San Diego network security startup CyberFlow Analytics said it has closed out its seed funding round after raising a total of $4 million from Toshiba America Electronic Components, angel investors, and Siemens Venture Capital, which did not disclose the size of its investment.
As part of the deal, CyberFlow also formed a strategic partnership with Siemens, according to CyberFlow president Tom Caldwell.
CyberFlow formed a similar partnership in 2013 with Toshiba America Electronic Components. At that time, CyberFlow disclosed that Toshiba had made a $2 million investment and that angel investors had contributed another $600,000. So it doesn’t take too much guesswork to estimate the Siemens investment, which closed the seed round, at about $1.4 million.
The funding raised from Siemens should enable CyberFlow to continue operating through 2016, when the company plans to begin seeking investors for its Series A financing round, Caldwell said. CyberFlow currently has 15 employees, he added.
Hossein Eslambolchi, a former AT&T chief technology officer, founded CyberFlow with Caldwell, a former Cisco executive, and Louis Gasparini, former CTO of RSA Security.
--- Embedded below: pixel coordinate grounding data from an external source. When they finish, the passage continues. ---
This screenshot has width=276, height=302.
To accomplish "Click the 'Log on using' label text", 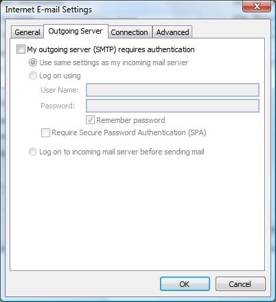I will click(60, 76).
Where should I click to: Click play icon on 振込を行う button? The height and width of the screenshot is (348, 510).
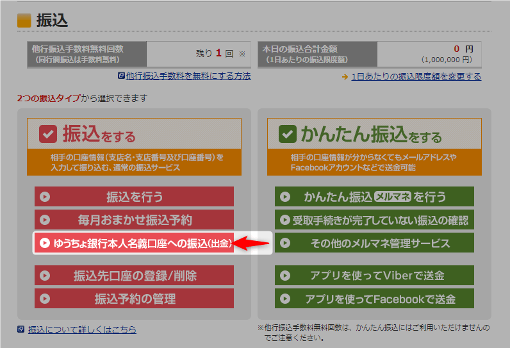(45, 197)
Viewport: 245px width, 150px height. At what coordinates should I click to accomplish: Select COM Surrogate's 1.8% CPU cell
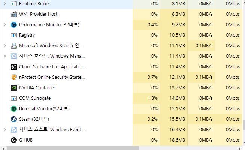pos(146,98)
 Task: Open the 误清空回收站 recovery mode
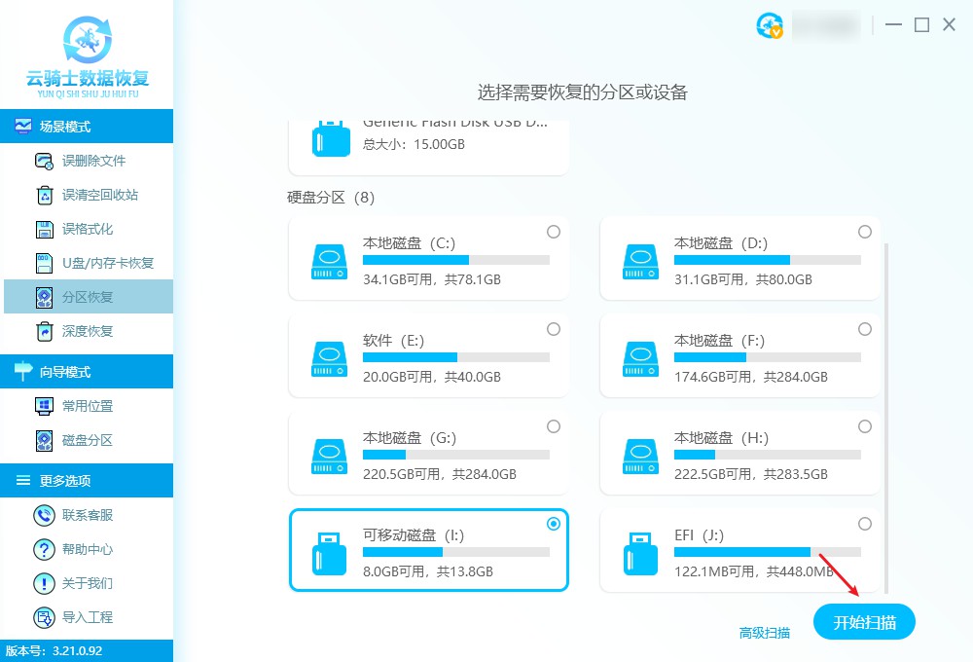[88, 195]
CyberFlow uses machine learning and advanced analytic software to monitor IP packets flowing into and out of the computer networks operated by the biggest companies in the world. The company establishes a base line of normal behavior for devices on a network—and then watches for deviations from the norm.
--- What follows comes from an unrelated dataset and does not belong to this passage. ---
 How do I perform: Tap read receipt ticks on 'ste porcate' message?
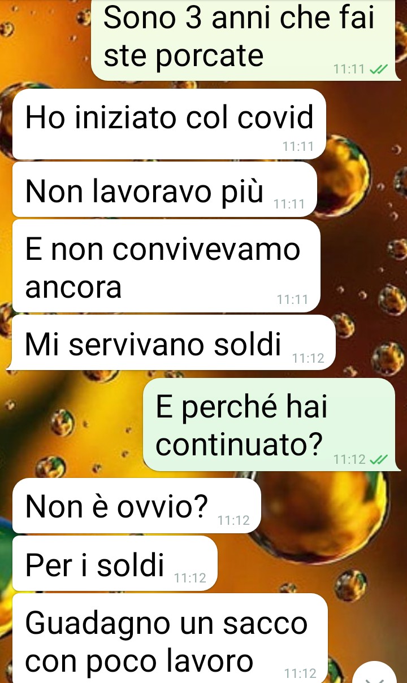(378, 69)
CyberFlow has sought to forge partnerships with global IT companies like Toshiba and Siemens that provide managed security services, which includes cloud-based network management, threat assessments, and incident response. “We provide the analytical engine they can provide as part of their software as a service,” Caldwell said.
More recently, though, CyberFlow has also focused on the emerging market for protecting the Internet of Things (IoT)—the wireless networking technologies that enable machine-to-machine communications among devices in power grids, oil and gas fields, refineries, and in other industrial applications. Siemens, for example, is focused on the market for industrial IoT security at chemical manufacturing plants.
Citing IT analysts, CyberFlow said an estimated 4.9 billion connected devices would be part of IoT networks this year, a 30 percent increase from 2014. The company’s statement quotes Eslambolchi as saying, “In today’s world, attackers use a variety of methods to attack organizations and CyberFlow analytics is bringing a new and unique solution to the market to thwart security attacks.”
Caldwell said CyberFlow also is anticipating a convergence of conventional IT networks and so-called SCADA (Supervisory Control and Data Acquisition) systems, the industrial monitoring and remote control equipment.